Housing supply

ABQ housing supply ‘is a crisis’, says mayor

Mayor Tim Keller

The Albuquerque area needs 13,000 to 33,000 units to meet housing supply. And private companies, namely developers, must work hand in hand with the city of Albuquerque to deal with this crisis.

Those were the words of Mayor Tim Keller Wednesday morning at the Albuquerque Economic Forum as he made his pitch to business leaders and developers on his new housing initiative, Housing Forward ABQ, to bring 5,000 new units to the city by 2025 – primarily through hotel redevelopment and changing zoning codes to allow casita development.

The mayor, in a speech that lasted nearly 45 minutes, also touched on crime, homelessness and the Albuquerque Rail Trail.

“We’re small enough that, theoretically, you can find a nice place to live. … But the challenge is running out of houses, Keller said. “…Because of our growth, (housing) is a crisis.”

That growth, Keller told business leaders, has come in the form of about 40 new people moving to the Albuquerque area every day. He said the city was a “net winner” coming out of the COVID-19 pandemic – with millennials now working in remote jobs but wanting to live in an affordable city that has an outdoor experience on par with places like Denver.

Keller said the city’s Integrated Development Ordinance, which sets out zoning and subdivision regulations, is outdated and needs to be reworked to allow for expansion of Albuquerque’s housing supply.

He called the redevelopment of hotels into housing units vital to increase supply, but said it was a “low hanging fruit” for the city, adding that public- private are essential to the future of the initiative. Keller said the IDO has driven developers away from procurement over the past few years.

“The city of Albuquerque is terrible about it,” Keller said. “We add $100,000 to each unit – each unit – to convert with additional building code regulations compared to other cities.
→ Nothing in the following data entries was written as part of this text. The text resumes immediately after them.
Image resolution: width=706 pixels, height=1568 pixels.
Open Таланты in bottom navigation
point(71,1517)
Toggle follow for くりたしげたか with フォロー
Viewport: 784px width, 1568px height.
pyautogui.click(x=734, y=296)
That’s why the private sector doesn’t do it already.


Keller acknowledged on Monday that crime remains the city’s biggest problem — and a primary focus of his administration.

He said the Albuquerque Police Department arrested more homicide suspects than in previous years. This is due to various crime-fighting efforts, including bolstering the Homicide Unit and implementing technology throughout the city, such as gunshot detectors and additional cameras.

The mayor also said police recruitment was not as problematic as retention, with many APD officers retiring after 20 years. To remedy this, the city has offered additional incentives to officers who stay with the department for an additional five years.